"Nós, o povo": muitas vezes criticámos o Tratado Constitucional Europeu por não se inspirar nesta expressão que abre a Constituição americana. Entendemos que seria indício do défice democrático da União Europeia. Hoje, o povo exprime-se e a sua mensagem dificilmente é ouvida pelos dirigentes europeus.

A 17 de abril, cerca de de 20% dos finalndeses votaram num partido eurocético que se opõe ao apoio financeiro aos países da zona euro em dificuldades. A um ano das eleições presidenciais em França, a líder da Frente Nacional, Marine Le Pen, reúne todas as condições para ir à segunda volta. O seu programa estabelece a saída do euro, o protecionismo e o encerramento das fronteiras.

Na Holanda, sob pressão do Geert Wilders, o Governo procura endurecer as condições de permanência dos estrangeiros, incluindo residentes da União Europeia.

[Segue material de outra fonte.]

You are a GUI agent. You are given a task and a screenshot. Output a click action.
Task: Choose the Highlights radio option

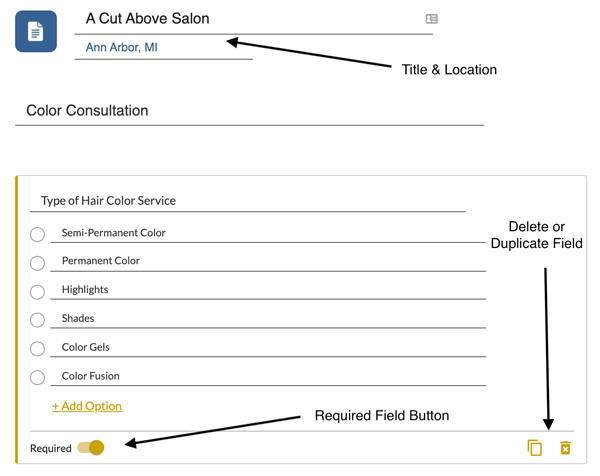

Foi, em parte, para limitar a derrota eleitoral que Angela Merkel tornou mais exigentes as condições da participação alemã na estabilização da zona euro.

Nestes últimos 15 ou 20 anos, os antieuropeus continuam a ser marginais e os partidos extremistas representaram um problema sobretudo nacional (mesmo a crise provocada pela participação do partido de Jörg Haider, na Áustria, teve poucas consequências europeias).

Hoje, contudo, ao apresentarem-se como candidatos ao poder, ou como atores incontornáveis do Governo dos Estados-membros, estas formações, que atraem cada vez mais eleitores, têm um grande peso no funcionamento conjunto da União Europeia.

Pouco federal para agir de maneira coordenada e se manter alheia aos cálculos políticos dos Estados-membros, mas demasiado federal para conservar uma ligação estreita com os cidadãos, a UE encontra-se numa situação inédita: a atual tendência política vai contra aquilo que, após a II Guerra Mundial, a Europa considerou como valores europeus e o sentido irreversível da História. Para os nossos dirigentes nacionais e europeus, este é um desafio imenso.